Depuis le début de la campagne électorale, et dans une moindre mesure depuis l’élection de Gabriel Nadeau-Dubois et de Manon Massé à sa tête, Québec Solidaire a basculé dans le camp des « populistes », choisissant désormais de parler au « monde ordinaire » au lieu de sa traditionnelle base bourgeoise concentrée autour de la ligne orange du métro montréalais. Alors que Françoise David et Amir Khadir, à leur époque, résonnaient surtout à Montréal et chez les élites, paradoxalement, les deux nouveaux co-porte-paroles de QS tentent tant bien que mal d’élargir leurs bases avec un discours parfois à la limite de la caricature. Venant d’un parti ayant souvent critiqué ces mêmes tendances chez ses adversaires politiques plus à droite, quelle ironie de voir QS se lancer à pieds joints dans cette façon de faire de la politique.
Populaire
Le choix même du slogan de QS, « Populaire », et de leur candidate au poste de premier ministre, Manon Massé, est le reflet direct de cette stratégie. Si le slogan parle pour lui même, faisant écho à l’idée d’un parti qui se dit « par le peuple et pour le peuple », la mise de l’avant de la travailleuse communautaire de Sainte-Marie-Saint-Jacques est encore plus évocatrice.
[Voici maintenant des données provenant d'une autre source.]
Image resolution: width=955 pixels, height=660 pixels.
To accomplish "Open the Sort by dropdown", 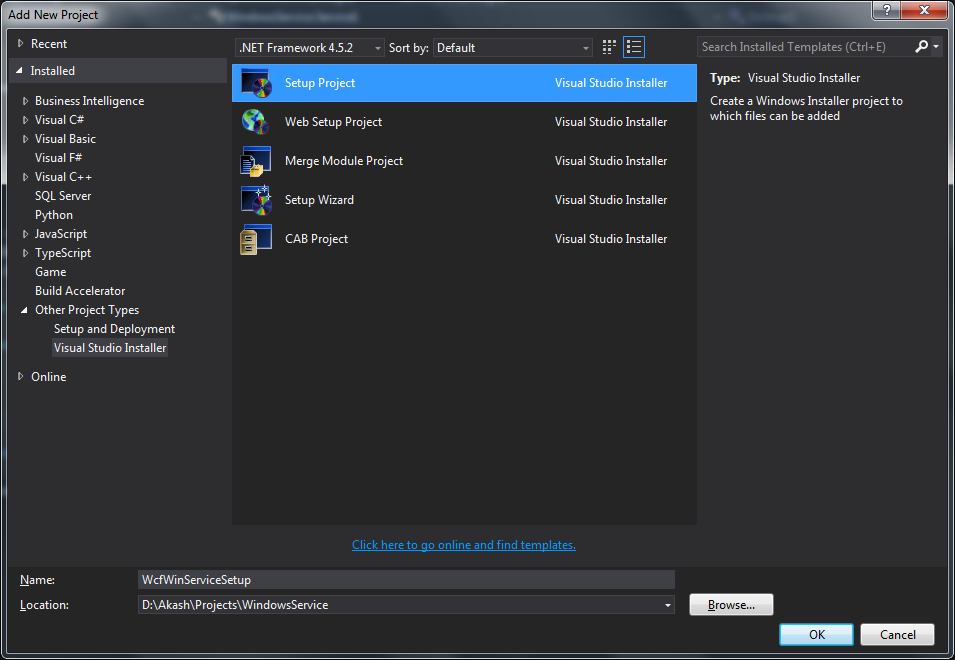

Paradoxalement, ce sont surtout des circonscriptions bourgeoises qui gobent le discours solidaire, dont l’électeur moyen ressemble davantage à leur candidat dans Rosemont, Vincent Marissal, qu’à Manon Massé…
Manon Massé, la femme issue d’un milieu ouvrier, pleine de bonnes intentions et qui n’a pas la langue dans sa poche, représente en quelque sorte la vision fantasmée que QS a de son électorat. La formation politique idéalise cette classe dite ouvrière, souhaite dur comme fer obtenir son appui et s’enorgueillit d’avoir en Mme Massé une candidate pour le poste le plus prestigieux en politique québécoise qui lui appartienne. Jouant cette carte à fond, parfois même jusqu’à la caricature, la porte-parole de QS n’hésite pas à parler « au nom du peuple », qu’elle présente comme une entité définie et uniforme qui voudrait ceci ou cela, la plupart du temps ses mesures de gauche.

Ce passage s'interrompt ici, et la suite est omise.